Especialmente cuando la literatura ha renunciado a su tradicional papel de educador en humanidad, cuando ha dejado de enseñarnos a identificar las emociones y los apetitos, y nos ha dejado a merced de los medios de comunicación de masas, que presentan un modelo muy rudimentario: atracción sexual, ambición de dominio, deseo de venganza, afán descontrolado de éxito? todo ello presentado de modo primitivo y sin matices. Y así: sin conocimiento propio, sin saber adónde dirigirnos ni qué hacer para sacar de nosotros -en palabras de Machado- «hombres buenos», condenados a acumular experiencias desconectadas entre sí, que ya no sabemos si nos construyen o nos destruyen, y sin sospechar siquiera que somos libres para dirigirnos a nuestra propia perfección -perfección cuya simple posibilidad hace tiempo que ha desaparecido del horizonte-; así, es muy difícil elegir bien.

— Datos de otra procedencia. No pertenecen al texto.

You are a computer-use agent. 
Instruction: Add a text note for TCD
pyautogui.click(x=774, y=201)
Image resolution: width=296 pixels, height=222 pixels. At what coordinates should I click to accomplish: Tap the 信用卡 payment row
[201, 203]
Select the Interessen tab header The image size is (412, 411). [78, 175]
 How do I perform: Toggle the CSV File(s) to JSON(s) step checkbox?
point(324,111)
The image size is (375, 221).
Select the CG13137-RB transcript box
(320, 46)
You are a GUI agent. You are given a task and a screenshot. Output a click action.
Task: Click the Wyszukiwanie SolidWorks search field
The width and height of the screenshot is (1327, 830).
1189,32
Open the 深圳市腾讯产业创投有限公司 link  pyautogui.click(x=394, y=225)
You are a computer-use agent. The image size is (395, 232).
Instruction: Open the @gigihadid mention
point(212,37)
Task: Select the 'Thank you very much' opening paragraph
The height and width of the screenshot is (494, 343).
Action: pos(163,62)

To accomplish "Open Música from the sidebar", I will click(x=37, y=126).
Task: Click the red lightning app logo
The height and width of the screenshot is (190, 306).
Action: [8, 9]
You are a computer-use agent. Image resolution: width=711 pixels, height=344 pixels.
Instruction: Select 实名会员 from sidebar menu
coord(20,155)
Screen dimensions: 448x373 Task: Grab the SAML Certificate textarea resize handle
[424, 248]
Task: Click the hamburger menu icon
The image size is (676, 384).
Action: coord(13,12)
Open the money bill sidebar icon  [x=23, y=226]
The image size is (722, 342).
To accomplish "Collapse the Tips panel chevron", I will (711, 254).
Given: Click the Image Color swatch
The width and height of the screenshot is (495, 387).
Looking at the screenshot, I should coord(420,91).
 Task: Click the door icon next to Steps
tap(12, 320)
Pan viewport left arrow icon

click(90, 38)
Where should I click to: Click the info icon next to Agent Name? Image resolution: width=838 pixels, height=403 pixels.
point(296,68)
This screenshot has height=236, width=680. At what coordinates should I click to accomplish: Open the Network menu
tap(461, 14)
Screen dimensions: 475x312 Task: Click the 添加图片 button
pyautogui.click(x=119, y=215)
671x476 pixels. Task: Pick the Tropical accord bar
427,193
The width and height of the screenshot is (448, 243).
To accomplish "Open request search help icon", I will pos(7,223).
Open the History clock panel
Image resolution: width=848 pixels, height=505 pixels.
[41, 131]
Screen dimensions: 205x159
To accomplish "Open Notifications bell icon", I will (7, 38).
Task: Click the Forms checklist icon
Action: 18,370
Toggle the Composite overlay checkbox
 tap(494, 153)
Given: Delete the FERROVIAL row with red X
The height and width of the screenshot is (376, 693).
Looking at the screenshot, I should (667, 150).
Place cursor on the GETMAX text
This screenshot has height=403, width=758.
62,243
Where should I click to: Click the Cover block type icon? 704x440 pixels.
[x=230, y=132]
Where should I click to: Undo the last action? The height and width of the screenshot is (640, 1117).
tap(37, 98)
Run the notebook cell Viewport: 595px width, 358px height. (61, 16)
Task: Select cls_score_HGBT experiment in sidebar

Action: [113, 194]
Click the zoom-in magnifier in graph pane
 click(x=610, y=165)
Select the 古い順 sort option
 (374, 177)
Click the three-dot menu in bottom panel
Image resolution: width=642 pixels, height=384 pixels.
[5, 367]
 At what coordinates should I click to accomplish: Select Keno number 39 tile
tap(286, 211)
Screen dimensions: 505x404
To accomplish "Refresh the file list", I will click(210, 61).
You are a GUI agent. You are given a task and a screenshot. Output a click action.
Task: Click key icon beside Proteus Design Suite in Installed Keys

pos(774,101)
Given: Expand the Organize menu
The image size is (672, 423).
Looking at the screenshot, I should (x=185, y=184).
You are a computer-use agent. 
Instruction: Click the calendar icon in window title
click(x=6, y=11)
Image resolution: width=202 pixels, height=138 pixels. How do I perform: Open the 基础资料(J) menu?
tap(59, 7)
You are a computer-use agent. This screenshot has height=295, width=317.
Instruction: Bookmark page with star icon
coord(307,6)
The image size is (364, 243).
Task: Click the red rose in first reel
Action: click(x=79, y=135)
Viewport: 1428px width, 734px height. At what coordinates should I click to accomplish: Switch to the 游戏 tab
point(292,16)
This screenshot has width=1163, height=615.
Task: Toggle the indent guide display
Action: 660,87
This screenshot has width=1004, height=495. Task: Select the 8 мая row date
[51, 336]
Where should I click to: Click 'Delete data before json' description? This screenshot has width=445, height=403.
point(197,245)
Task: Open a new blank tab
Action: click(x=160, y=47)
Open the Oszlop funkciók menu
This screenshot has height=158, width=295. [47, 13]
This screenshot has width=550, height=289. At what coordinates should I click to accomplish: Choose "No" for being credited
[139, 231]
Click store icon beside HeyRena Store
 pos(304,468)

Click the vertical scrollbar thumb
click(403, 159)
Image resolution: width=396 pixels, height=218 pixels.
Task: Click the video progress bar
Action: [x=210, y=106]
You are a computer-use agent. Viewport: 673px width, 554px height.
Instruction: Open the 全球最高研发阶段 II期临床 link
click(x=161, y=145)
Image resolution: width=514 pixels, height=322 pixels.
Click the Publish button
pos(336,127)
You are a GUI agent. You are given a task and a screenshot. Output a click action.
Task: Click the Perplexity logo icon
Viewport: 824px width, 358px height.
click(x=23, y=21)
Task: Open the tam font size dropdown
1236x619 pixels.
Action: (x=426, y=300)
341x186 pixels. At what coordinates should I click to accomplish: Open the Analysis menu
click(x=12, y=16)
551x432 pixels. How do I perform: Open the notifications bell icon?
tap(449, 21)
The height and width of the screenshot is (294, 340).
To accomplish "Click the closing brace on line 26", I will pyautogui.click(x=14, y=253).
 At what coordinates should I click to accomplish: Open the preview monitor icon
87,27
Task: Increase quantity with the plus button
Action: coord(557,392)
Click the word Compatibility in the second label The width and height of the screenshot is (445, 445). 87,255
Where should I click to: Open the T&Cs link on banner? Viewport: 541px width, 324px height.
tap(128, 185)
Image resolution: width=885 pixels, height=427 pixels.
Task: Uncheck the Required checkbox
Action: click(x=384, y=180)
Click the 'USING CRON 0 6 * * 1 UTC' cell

Y, por otra parte, como el único criterio aceptado son las propias emociones y creencias, la sentencia que asegura que «sobre gustos no hay nada escrito» -cuya falsedad podemos poner en evidencia con sólo asomarnos a cualquier enciclopedia de Historia del Arte-, ha adquirido un valor prácticamente universal, y se aplica a todo el ámbito de la belleza. Pero es una belleza entendida en un sentido muy pobre, devaluada, reducida casi exclusivamente a lo artificial, que es justamente donde lo bello, por su menor categoría, por su menor «densidad ontológica» resulta más problemático, más difícil de distinguir de lo que no lo es.

Y esto es decisivo, porque la belleza es una necesidad esencial del hombre. Pero pasa como con el descubrimiento de la verdad y del bien: la apreciación de la belleza requiere un empeño continuado en adquirir los hábitos necesarios que nos con-naturalicen con ella. Y como esta formación interior ya sólo se ofrece en contadas ocasiones -y ni siquiera es bien recibida-, buena parte de lo que hoy pasa por «arte» y «cultura» incapacita para apreciar la belleza de más alto rango, la que enriquece nuestra maltrecha y deteriorada humanidad. Y ya, sin la preparación necesaria para apreciarla, sin aprendizaje y sin entrenamiento, quedamos a expensas de las vivencias que crean éxtasis -como las drogas- o que bombardean con impresiones que embotan la sensibilidad -como la sucesión de sonidos estentóreos, imágenes y ráfagas-, o nos zarandean con sensaciones fuertes -lo horrendo, lo macabro, lo violento- que activan pasajeramente nuestra emotividad.

¿Cómo sorprendernos, luego, de estos lodos? La post-verdad es más amplia, más profunda y tiene más calado de lo que nos dice Oxford Dictionaries.